• _Recorded information_:
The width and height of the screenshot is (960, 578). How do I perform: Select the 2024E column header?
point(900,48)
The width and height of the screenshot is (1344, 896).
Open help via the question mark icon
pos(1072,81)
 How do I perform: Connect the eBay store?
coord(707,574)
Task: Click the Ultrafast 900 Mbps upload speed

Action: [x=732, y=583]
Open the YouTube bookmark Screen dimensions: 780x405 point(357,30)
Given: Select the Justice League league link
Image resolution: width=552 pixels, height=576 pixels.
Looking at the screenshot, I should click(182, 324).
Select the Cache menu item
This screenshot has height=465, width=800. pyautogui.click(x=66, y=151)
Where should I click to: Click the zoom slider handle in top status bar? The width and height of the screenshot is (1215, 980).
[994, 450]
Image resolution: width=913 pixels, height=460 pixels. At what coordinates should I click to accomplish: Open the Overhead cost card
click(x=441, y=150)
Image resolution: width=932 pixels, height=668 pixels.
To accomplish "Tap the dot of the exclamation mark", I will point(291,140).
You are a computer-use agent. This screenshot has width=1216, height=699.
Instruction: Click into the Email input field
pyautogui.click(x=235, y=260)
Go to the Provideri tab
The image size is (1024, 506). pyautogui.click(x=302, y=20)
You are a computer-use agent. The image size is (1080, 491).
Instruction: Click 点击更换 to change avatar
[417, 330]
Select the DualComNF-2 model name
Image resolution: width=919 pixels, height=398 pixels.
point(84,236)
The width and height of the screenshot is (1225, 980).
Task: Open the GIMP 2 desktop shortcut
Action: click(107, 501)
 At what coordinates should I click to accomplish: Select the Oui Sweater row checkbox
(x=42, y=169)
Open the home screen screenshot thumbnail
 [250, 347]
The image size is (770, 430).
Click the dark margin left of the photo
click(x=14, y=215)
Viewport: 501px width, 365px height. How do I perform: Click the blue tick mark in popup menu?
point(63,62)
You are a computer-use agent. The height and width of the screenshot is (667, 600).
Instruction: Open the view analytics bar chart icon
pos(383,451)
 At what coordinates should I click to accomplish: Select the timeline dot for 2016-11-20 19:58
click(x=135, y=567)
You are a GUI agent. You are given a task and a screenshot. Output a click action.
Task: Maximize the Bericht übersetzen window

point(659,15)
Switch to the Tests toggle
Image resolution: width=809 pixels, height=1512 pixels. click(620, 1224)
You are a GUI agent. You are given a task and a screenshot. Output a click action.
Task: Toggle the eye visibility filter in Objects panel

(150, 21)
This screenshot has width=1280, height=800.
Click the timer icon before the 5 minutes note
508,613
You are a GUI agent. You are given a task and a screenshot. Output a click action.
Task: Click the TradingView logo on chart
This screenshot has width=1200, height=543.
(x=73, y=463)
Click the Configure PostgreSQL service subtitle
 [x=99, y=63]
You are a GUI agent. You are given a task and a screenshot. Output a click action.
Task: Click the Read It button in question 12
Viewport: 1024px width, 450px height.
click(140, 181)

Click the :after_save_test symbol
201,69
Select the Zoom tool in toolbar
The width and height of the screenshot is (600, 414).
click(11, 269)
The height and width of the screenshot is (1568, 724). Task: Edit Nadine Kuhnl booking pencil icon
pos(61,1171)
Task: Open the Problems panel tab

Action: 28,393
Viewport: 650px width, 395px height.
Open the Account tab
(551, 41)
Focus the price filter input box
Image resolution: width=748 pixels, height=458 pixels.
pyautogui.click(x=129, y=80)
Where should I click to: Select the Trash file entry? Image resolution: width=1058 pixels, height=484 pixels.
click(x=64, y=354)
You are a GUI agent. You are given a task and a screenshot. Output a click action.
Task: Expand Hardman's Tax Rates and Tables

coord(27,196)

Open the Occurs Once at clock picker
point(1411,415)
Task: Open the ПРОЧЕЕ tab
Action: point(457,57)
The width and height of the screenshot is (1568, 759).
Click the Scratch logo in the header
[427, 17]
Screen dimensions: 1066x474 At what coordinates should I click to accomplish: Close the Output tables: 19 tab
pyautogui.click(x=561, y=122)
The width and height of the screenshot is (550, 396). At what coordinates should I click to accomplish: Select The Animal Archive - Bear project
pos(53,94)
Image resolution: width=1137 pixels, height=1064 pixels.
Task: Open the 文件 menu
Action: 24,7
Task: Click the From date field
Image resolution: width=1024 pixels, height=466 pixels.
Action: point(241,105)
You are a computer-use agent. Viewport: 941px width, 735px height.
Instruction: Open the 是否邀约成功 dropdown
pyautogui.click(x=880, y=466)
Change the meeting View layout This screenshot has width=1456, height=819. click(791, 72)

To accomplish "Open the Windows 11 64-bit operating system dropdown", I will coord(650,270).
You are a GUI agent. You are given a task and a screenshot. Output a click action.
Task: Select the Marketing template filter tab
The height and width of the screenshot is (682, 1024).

• _Exercise_: All that should appear in the response is the run of lines from the first line of the entries through the line containing "Given: Select the Justice League league link", copied exactly.

• _Answer section_:
The width and height of the screenshot is (960, 578). How do I perform: Select the 2024E column header?
point(900,48)
The width and height of the screenshot is (1344, 896).
Open help via the question mark icon
pos(1072,81)
 How do I perform: Connect the eBay store?
coord(707,574)
Task: Click the Ultrafast 900 Mbps upload speed

Action: [x=732, y=583]
Open the YouTube bookmark Screen dimensions: 780x405 point(357,30)
Given: Select the Justice League league link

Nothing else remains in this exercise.